Force India team boss Vijay Mallya has rubbished suggestions that his outfit ever considered boycotting a grand prix in protest at Formula 1's cost crisis.
Speculation at the United States GP last week suggested that Force India was behind a threat to join Lotus and Sauber in withdrawing from the Austin event if F1's money problems were not resolved.
The stories had been fuelled by the team being coy over what it would do if F1 chiefs ignored the cost problems, with its deputy chief Bob Fernley saying "nothing is off the table" when quizzed on the boycott prospect.
Speaking at the Brazilian GP, Mallya emphasised that at no point had any of the three teams openly made the threat.
"Who said that we wanted the boycott the race? Please tell me. If I am wrong, you educate me," said Mallya.
"I speak on behalf of Force India. I have never said that we are going to boycott, and I clarified this in Austin. Why would we? We have come to go racing.

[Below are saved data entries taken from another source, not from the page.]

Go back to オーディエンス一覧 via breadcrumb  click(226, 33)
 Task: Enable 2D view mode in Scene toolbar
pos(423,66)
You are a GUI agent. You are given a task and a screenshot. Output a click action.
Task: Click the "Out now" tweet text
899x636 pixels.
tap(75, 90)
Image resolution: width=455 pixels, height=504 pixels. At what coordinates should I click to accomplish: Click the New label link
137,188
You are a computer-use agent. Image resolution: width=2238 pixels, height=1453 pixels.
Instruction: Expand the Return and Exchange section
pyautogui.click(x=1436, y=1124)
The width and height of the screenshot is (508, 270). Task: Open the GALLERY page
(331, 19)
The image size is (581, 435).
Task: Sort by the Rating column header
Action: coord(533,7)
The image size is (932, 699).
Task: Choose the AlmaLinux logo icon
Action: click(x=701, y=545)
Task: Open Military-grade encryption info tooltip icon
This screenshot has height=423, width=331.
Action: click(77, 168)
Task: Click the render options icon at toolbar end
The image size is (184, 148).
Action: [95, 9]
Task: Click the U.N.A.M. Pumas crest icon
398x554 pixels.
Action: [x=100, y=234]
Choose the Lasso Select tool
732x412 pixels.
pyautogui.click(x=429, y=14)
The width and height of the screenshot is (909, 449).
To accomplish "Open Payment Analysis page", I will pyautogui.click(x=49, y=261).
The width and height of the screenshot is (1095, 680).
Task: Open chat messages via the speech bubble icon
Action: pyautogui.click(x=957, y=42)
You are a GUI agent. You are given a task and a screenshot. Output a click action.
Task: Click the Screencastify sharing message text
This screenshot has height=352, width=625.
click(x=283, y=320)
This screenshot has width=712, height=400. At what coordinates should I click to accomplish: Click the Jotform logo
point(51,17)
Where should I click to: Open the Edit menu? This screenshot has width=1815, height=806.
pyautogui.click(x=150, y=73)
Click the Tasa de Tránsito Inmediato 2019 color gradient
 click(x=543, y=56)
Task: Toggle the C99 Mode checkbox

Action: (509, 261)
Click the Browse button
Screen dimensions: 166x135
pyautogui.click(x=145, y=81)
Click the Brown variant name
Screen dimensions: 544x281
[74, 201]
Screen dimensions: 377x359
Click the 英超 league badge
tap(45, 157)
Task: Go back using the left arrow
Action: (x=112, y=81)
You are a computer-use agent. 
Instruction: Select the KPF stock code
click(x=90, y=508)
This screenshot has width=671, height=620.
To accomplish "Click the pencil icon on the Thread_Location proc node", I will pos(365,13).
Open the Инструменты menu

"I may as well have stayed in England and saved all the expense. Why would we come here? Plus, my fight with McLaren would then have been over. We are racing all the way down to the wire.
"Why would I come here, or for that matter have gone to Austin or go to Abu Dhabi, with the whole shooting match if I didn't want to compete?"
TEAMS OFFER VOLUNTARY COST CAP
Discussions between the three teams and F1's owner CVC over a financial settlement are ongoing.
Meetings are due to take place over the Brazilian GP weekend, and Mallya has revealed that the trio are willing to accept compromises in exchange for more revenue.
In particular, in a bid to ensure a level playing field, they have suggested that for teams to earn income through a new base fund they should accept a voluntary cost cap.
This would prevent the top teams demanding more income if the smaller outfits secure a funding boost.
"One of the things that we have offered as part of our request for more equitable distribution of pattern of income is that we will impose a voluntary cost cap on ourselves," he said.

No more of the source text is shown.